Il 51 % di queste si sente ora più vincolata alla famiglia e al partner. 3 su 10 delle donne disoccupate con figli ora non cerca nemmeno lavoro.
Le donne, inoltre, sono impiegate nei settori che hanno toccato maggiormente la crisi (come quello dei servizi) e talvolta si trovano con contratti part time o che danno, comunque, poca sicurezza. Basti un dato: il part time delle donne in Italia è involontario in oltre il 60% dei casi. 

Inoltre, sono ancora le donne a svolgere i compiti riguardanti la cura della famiglia, elemento che è diventato ancora più presente nell’era Covid : il 38% delle donne (2 su 5) dichiara di farsi carico di persone non autonome come anziani e bambini. Di questi ultimi si occupa maggiormente la fascia più giovane di donne (25-34 anni), mentre i primi sono assistiti dalle più mature (45-54 anni).

Quello che pesa di più, ancora secondo Ipsos per We World, per le donne con figli tra i 31 e i 50 anni, è l’assistenza dei bambini e ragazzi per la didattica a distanza, che le vede private del tempo per poter fare altro.

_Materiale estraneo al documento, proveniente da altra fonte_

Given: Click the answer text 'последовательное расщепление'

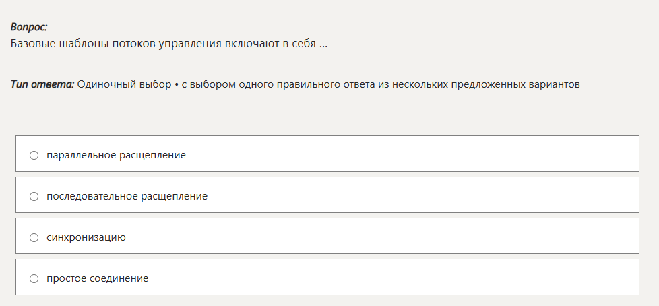Looking at the screenshot, I should pos(127,196).
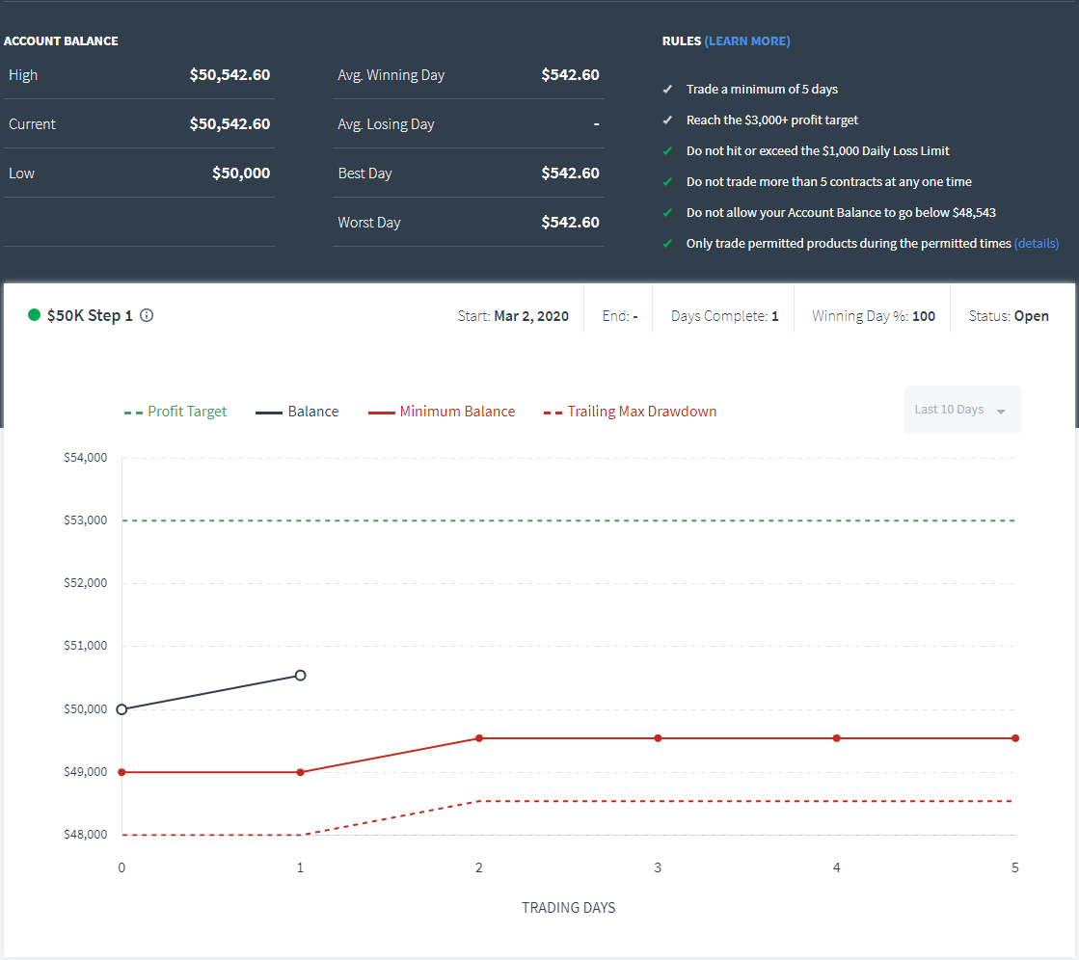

Le conseguenze della pandemia si sono riversate anche a livello psicologico: il 76 % ha visto un dietrofront per quanto riguarda la realizzazione di progetti di vita e mentre donne più giovani (18-34 anni) segnalano un impatto negativo a livello di umore, la fascia più anziana ( 55-65 anni) riscontra maggiori problemi per quanto riguarda il fronte relazionale.